The Charges: Breaking it Down
The CFTC has charged Opyn and Deridex with failing to register as a swap execution facility (SEF) or designated contract market (DCM). They are also accused of failing to register as futures commission merchants (FCMs) and not implementing a customer identification program as part of a Bank Secrecy Act compliance program. ZeroEx joins them in the latter charges and all three are charged with illegally offering leveraged and margined retail commodity transactions in digital assets.
For those unfamiliar with these terms, an SEF is a trading platform where participants can execute swap transactions. DCMs are formal exchanges where futures contracts are traded, and FCMs are individuals or firms engaged in soliciting or accepting orders for futures or options contracts.

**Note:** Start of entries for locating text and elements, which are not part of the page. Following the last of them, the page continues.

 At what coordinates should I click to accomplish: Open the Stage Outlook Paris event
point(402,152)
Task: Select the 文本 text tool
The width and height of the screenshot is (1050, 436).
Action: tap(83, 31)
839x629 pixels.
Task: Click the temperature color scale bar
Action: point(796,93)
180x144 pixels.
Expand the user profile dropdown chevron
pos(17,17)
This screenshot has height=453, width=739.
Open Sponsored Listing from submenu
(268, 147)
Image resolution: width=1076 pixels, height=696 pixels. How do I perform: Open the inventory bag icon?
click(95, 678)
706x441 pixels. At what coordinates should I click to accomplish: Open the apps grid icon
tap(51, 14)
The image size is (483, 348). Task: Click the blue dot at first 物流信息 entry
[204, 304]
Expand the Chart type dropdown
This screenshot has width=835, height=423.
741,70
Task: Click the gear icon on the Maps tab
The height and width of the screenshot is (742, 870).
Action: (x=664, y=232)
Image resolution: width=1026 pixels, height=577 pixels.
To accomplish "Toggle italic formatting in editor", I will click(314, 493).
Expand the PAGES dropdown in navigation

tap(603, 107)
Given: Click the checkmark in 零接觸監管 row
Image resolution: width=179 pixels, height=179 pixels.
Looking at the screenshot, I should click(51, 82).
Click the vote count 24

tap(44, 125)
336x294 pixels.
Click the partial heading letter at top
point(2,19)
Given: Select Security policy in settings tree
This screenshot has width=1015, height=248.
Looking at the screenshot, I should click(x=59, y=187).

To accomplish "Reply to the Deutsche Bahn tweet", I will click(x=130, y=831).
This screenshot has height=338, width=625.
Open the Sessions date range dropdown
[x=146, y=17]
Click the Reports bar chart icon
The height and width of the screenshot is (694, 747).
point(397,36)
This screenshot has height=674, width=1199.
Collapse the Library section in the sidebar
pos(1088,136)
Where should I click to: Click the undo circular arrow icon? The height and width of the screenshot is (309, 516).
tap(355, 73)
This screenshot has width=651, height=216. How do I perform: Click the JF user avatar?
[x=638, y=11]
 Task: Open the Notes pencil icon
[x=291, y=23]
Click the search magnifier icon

Each of these companies now faces civil monetary penalties, with Opyn receiving a $250,000 fine, ZeroEx $200,000, and Deridex $100,000. Moreover, they are required to cease and desist from any further violations of the Commodity Exchange Act (CEA) and CFTC regulations.
- Opyn, Inc.: Operated a digital asset protocol that offered trading of a digital asset derivative token called oSQTH. The platform was unregistered and engaged in activities that required FCM registration.
- Deridex, Inc.: Offered trading of “perpetual contracts,” leveraged derivative positions in virtual currencies, without proper registration.
- ZeroEx Inc.: Developed a front-end application called Matcha that facilitated the trading of various digital assets, some of which were leveraged tokens, again without proper registration.
The CFTC’s actions against Opyn, ZeroEx, and Deridex could serve as a precedent for how regulatory bodies will approach the burgeoning DeFi sector. This action not only underlines the need for such platforms to comply with existing laws but also raises questions about how the DeFi industry can move forward without running afoul of regulatory constraints.